Saved data entries:
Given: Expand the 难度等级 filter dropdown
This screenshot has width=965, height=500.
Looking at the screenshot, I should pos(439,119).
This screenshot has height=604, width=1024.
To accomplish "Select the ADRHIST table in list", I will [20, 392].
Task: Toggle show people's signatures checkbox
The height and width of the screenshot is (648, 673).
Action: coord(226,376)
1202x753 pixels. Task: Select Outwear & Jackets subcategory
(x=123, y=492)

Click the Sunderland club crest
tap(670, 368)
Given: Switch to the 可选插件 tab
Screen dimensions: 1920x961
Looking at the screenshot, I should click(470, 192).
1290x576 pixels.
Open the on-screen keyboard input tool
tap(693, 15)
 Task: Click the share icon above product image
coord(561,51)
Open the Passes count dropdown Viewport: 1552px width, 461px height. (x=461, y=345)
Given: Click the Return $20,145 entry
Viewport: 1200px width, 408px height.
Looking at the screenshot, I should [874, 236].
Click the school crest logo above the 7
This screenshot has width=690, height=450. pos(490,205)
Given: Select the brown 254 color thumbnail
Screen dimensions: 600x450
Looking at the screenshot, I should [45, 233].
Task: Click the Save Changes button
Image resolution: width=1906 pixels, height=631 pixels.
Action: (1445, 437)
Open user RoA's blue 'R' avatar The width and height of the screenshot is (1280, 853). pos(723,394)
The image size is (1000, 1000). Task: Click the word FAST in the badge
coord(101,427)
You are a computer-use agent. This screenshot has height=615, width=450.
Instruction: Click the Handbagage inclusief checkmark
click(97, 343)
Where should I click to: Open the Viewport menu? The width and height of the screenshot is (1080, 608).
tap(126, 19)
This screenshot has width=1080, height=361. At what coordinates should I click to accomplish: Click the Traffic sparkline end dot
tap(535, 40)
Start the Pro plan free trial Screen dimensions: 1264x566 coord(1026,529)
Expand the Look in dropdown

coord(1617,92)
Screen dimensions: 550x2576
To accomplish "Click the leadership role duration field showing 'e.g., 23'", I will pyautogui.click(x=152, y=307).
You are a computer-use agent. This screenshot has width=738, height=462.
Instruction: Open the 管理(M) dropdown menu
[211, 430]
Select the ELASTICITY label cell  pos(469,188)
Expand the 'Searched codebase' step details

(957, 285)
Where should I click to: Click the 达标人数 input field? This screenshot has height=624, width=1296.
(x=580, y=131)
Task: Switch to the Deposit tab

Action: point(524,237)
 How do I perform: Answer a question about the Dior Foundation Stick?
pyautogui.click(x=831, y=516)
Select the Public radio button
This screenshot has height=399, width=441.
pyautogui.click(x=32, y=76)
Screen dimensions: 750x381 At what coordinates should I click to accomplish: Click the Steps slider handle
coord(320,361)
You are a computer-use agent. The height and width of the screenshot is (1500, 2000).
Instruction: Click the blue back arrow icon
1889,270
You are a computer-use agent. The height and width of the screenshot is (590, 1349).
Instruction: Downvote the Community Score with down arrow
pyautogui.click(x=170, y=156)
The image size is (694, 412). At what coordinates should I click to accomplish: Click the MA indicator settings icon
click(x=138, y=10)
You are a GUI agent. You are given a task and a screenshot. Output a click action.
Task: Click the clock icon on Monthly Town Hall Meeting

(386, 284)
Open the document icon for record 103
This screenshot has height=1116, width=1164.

__YOUR GOAL__:
What you give back should be exactly the lines of the data above from the line with "Screen dimensions: 1920x961" through the line with "has height=615, width=450.", both of those included, and nothing more.

__TASK ANSWER__:
Screen dimensions: 1920x961
Looking at the screenshot, I should click(470, 192).
1290x576 pixels.
Open the on-screen keyboard input tool
tap(693, 15)
 Task: Click the share icon above product image
coord(561,51)
Open the Passes count dropdown Viewport: 1552px width, 461px height. (x=461, y=345)
Given: Click the Return $20,145 entry
Viewport: 1200px width, 408px height.
Looking at the screenshot, I should [874, 236].
Click the school crest logo above the 7
This screenshot has width=690, height=450. pos(490,205)
Given: Select the brown 254 color thumbnail
Screen dimensions: 600x450
Looking at the screenshot, I should [45, 233].
Task: Click the Save Changes button
Image resolution: width=1906 pixels, height=631 pixels.
Action: (1445, 437)
Open user RoA's blue 'R' avatar The width and height of the screenshot is (1280, 853). pos(723,394)
The image size is (1000, 1000). Task: Click the word FAST in the badge
coord(101,427)
You are a computer-use agent. This screenshot has height=615, width=450.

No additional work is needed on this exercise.